Overcoming the challenges to making data FAIR in pharma

People standing in a lab in front of computer screens containing data to show Overcoming the challenges to making data FAIR in pharma

Ted Slater shares his thoughts on how to overcome the challenges to making data FAIR in pharma.

Data have long been the strong foundation on which scientific discovery has been built, giving the means for validating discoveries, supporting peer review and predicting the unknown. As we see an increase in the uptake of technologies like artificial intelligence (AI) and machine learning (ML) across the sciences, data will remain just as critical.

AI and ML are reliant on quality – and researchers agree, with two-thirds of life science professionals citing data quality as the biggest barrier to using AI in drug design. Without high-fidelity data, researchers risk inaccurate or incorrect outcomes, rendering the investment in AI and ML technology significantly less valuable.

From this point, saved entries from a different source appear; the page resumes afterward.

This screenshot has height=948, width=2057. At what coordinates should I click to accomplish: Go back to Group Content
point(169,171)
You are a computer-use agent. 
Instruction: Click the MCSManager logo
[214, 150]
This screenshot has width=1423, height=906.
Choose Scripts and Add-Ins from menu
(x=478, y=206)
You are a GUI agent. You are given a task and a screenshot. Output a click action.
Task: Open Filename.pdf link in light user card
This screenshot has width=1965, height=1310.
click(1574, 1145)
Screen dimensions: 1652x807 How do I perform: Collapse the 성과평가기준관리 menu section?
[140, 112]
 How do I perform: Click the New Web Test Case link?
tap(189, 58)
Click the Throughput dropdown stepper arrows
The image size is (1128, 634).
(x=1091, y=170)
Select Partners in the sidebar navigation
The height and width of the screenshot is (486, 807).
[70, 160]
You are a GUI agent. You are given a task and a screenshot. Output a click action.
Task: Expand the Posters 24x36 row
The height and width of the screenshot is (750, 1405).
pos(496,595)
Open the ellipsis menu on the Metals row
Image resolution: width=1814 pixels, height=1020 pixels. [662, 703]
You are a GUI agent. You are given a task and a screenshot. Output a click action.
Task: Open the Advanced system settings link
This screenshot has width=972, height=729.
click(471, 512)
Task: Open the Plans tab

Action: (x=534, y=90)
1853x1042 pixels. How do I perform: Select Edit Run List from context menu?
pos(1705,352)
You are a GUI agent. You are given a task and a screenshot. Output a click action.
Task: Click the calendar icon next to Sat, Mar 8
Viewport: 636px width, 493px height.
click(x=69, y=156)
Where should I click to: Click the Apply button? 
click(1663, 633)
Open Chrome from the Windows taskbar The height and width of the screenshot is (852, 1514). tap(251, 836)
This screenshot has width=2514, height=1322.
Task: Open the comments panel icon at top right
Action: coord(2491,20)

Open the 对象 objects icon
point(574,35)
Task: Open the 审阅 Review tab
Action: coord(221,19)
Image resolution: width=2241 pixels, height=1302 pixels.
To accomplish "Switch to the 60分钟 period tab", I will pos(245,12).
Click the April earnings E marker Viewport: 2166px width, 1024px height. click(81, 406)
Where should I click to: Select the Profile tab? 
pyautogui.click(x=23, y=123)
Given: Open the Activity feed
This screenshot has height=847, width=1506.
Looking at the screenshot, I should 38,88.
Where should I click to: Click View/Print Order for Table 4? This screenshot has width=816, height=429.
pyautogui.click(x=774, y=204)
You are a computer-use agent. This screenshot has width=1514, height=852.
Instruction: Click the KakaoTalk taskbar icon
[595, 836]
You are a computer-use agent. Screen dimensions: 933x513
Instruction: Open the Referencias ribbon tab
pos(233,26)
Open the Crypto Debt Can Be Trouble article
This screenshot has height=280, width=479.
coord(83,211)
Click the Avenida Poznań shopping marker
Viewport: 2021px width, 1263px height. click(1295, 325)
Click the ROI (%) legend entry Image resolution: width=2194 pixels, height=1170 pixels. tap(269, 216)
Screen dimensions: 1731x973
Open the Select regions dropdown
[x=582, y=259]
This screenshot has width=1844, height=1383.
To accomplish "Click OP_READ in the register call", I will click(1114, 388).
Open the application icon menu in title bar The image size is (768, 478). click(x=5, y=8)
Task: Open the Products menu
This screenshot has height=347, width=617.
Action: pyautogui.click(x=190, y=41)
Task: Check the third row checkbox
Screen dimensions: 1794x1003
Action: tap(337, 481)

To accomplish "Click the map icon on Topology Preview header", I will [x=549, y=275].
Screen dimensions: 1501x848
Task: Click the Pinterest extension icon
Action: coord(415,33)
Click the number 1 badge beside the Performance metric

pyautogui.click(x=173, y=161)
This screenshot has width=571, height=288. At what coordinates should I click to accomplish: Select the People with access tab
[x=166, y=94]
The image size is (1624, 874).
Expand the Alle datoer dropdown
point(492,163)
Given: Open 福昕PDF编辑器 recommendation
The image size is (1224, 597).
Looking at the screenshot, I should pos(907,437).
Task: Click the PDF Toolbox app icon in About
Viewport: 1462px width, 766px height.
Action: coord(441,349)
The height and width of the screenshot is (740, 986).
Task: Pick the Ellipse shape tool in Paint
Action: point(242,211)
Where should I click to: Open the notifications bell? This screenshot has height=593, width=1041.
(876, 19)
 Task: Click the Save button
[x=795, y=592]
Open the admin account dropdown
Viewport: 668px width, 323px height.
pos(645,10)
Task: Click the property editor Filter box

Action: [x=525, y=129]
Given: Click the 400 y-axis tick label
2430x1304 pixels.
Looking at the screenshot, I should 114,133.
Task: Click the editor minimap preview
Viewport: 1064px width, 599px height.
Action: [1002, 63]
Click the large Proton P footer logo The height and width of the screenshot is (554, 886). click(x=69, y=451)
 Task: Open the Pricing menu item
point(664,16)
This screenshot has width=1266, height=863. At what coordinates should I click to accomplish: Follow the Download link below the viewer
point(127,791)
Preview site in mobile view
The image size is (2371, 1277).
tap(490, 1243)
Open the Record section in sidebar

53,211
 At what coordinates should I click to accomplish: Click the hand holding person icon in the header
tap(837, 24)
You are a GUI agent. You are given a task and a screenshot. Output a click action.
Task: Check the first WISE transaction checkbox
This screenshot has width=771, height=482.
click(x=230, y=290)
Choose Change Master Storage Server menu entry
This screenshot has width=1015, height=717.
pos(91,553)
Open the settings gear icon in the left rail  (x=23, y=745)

This is where data standards, like the FAIR data principles, can play a significant role in optimising scientific discovery. FAIR standards ensure data are Findable, Accessible, Interoperable and Reusable. In broad terms, this means data should be catalogued so they can be easily discovered by researchers, expressed in a standard and sharable format, able to be used by a range of applications and use cases, and available to be recycled and reprocessed.


While the FAIR data principles are currently optional for many (but by no means all) researchers and their organisations, implementing them can add real value to any industry engaged in R&D – from drug discovery to materials research. These principles help develop good data management practices that are necessary for integrating and reusing data and knowledge, and are also the basis of knowledge discovery and innovation.

Compliance with FAIR makes it easier to search data to find relevant information more quickly and can cut down on the duplication of work when researchers are unable to find the necessary data. Moreover, FAIR data is interoperable, making it transferable between different internal and external systems. Not only does this reduce the costs associated with research, but given that data scientists only spend an estimated 20% of their time on data analysis, FAIR allows researchers to spend more time focusing on their research rather than sifting through endless data.

The scientific industry also needs to ensure its data are ‘clean’ and formatted for tools like AI and ML – as well as future technologies – to use. Without data standards, we risk falling into the trap of ‘garbage in, garbage out’ (GIGO) where bad data inputs result in poor quality outcomes.

Challenges to adopting FAIR

Despite the increasing need for data standards, there are three main challenges to adopting FAIR: cost, culture and compliance.

  • The cost factor: This encompasses the initial cost of revising existing data to comply with data standards, the historic investment in legacy systems, and the cost if data are lost during transfer. But while there will be some initial costs to becoming compliant with FAIR, research from the European Commission has estimated the minimum annual cost of scientific disciplines not having FAIR data as €10.2bn across the European Union. Not only is FAIR cost effective to implement, it has long-term financial benefits too.
  • The culture shock: Research has shown culture is the second biggest challenge for life science companies looking to develop data-driven and digital competencies. These cultural challenges can vary from a lack of awareness of the data principles, perceptions about the complexity of implementing FAIR, and researchers’ loyalty to existing systems. These are easily countered with greater education – both within industry and at an academic level – about the need for data standards.
  • The compliance hurdle: Given the heavy regulation across scientific industries – from health and safety guidelines in chemicals to approval cycles in life sciences – changing processes can be a complicated task. However, FAIR data standards are beneficial from a regulatory perspective, ensuring chemical data, for example, is sharable across an organisation to avoid a repeated safety incident. While some assume implementing FAIR requires all data to be open, which may cause compliance worries, this is not the case – particularly in instances involving patient confidentiality, legal sensitivity or commercial interests. Equally, that does not mean that ‘closed’ data should be exempt from being FAIR just because it isn’t universally accessible.

FAIR also comes with significant advantages, such the initial opportunity to collaborate on shaping the implementation of FAIR, as well as potential future partnerships. The benefits of FAIR will be felt by entire industries and are a shared responsibility across the scientific community. Not only is collaboration necessary for ensuring data are interoperable, the involvement of multiple stakeholders can make the process of becoming FAIR quicker, cheaper and more successful overall.

 A FAIR future for all?

While it’s not compulsory for organisations or individuals to introduce any principles for managing their data, it’s highly recommended in today’s changing scientific landscape. We’re at the outset of AI-driven science with its potential to solve some of the biggest scientific challenges we’re facing today, and data will be at the heart of this.

We have the opportunity now to work together and develop guidelines for our data to advance research. The alternative is to wait for the stage when technology compels organisations to format and standardise all their data. Then, the companies without FAIR standards will be one step behind, racing to meet the basic requirements needed to derive value from their data.